**SOURCE PASSAGE**

This assignment is based on the sentiment analysis tutorial from Text Mining with R by Julia Silge and David Robinson. The primary example code in this document is adapted from Chapter 2: Sentiment Analysis.
Citation:
Silge, Julia, and David Robinson. Text Mining with R. O’Reilly
Media, 2017. https://www.tidytextmining.com/sentiment.html
The goal is to first recreate the core example from the chapter and then extend it by:
The primary example uses the janeaustenr corpus and the
bing sentiment lexicon to analyze how sentiment changes
across the narrative of each of Jane Austen’s novels.
I begin by converting the Austen books into a tidy text format, one token per row.
# Get the Jane Austen book data and add line & chapter numbers
tidy_books <- austen_books() %>%
group_by(book) %>%
mutate(
linenumber = row_number(),
chapter = cumsum(str_detect(text,
regex("^chapter [\\divxlc]",
ignore_case = TRUE)))) %>%
ungroup() %>%
# Tokenize the text into words
unnest_tokens(word, text)

**EXCERPTED DATA**

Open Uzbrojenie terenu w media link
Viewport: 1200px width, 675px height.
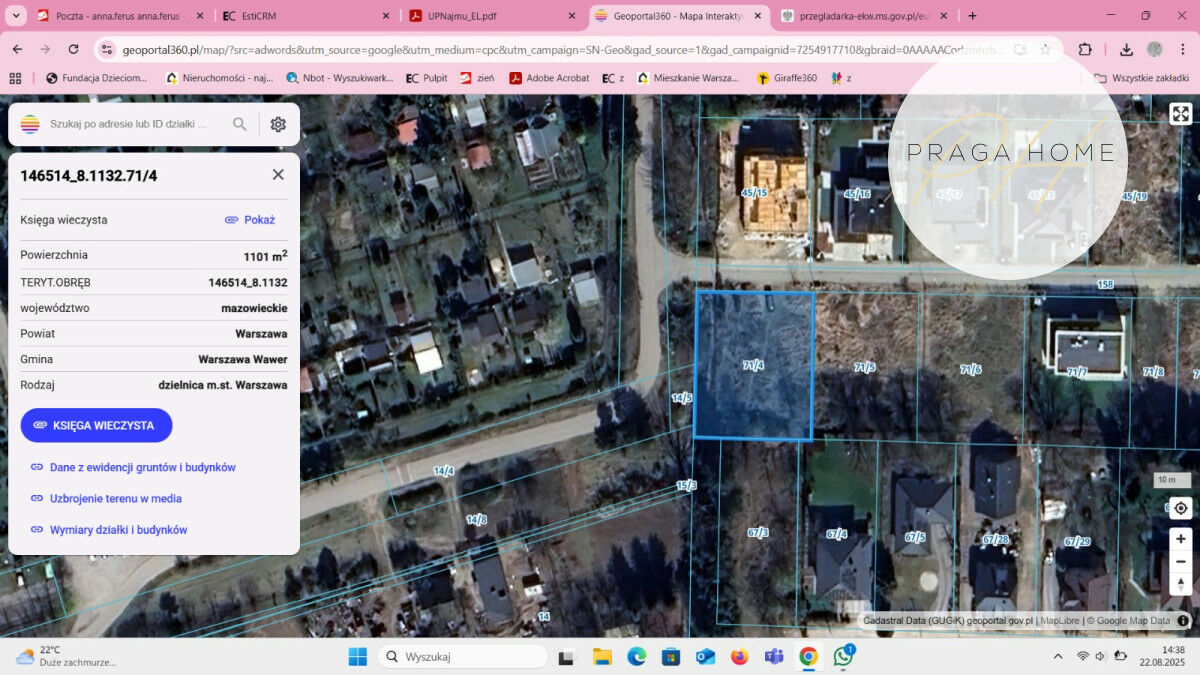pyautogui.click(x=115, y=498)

---

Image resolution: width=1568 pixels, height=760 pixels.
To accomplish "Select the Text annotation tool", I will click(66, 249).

**GIVEN REQUEST A**
Reproduce the part of the sentiment analysis write-up starting at "I begin by converting" and ending at "unnest_tokens(word, text)".
**GIVEN REQUEST B**
Write the next part of the sentiment analysis write-up, picking up right after its last line.

**TASK RESULT A**
I begin by converting the Austen books into a tidy text format, one token per row.
# Get the Jane Austen book data and add line & chapter numbers
tidy_books <- austen_books() %>%
group_by(book) %>%
mutate(
linenumber = row_number(),
chapter = cumsum(str_detect(text,
regex("^chapter [\\divxlc]",
ignore_case = TRUE)))) %>%
ungroup() %>%
# Tokenize the text into words
unnest_tokens(word, text)

**TASK RESULT B**
# Display the structure of the resulting data frame
head(tidy_books)
## # A tibble: 6 × 4
## book linenumber chapter word
## <fct> <int> <int> <chr>
## 1 Sense & Sensibility 1 0 sense
## 2 Sense & Sensibility 1 0 and
## 3 Sense & Sensibility 1 0 sensibility
## 4 Sense & Sensibility 3 0 by
## 5 Sense & Sensibility 3 0 jane
## 6 Sense & Sensibility 3 0 austen
bing
LexiconI now perform an inner join with the bing sentiment
lexicon to assign a sentiment (positive/negative) to each word.
# Get the Bing sentiment lexicon
bing_sentiments <- get_sentiments("bing")
# Join the sentiments to the book words
jane_austen_sentiment <- tidy_books %>%
inner_join(get_sentiments("bing"), relationship = "many-to-many") %>%
# Count the occurrences of each sentiment per book and index (80-line segments)
count(book, index = linenumber %/% 80, sentiment) %>%
# Spread the data to have separate columns for positive and negative
pivot_wider(names_from = sentiment, values_from = n, values_fill = 0) %>%
# Calculate net sentiment (positive - negative)
mutate(sentiment = positive - negative)
## Joining with `by = join_by(word)`
# Display the result
head(jane_austen_sentiment)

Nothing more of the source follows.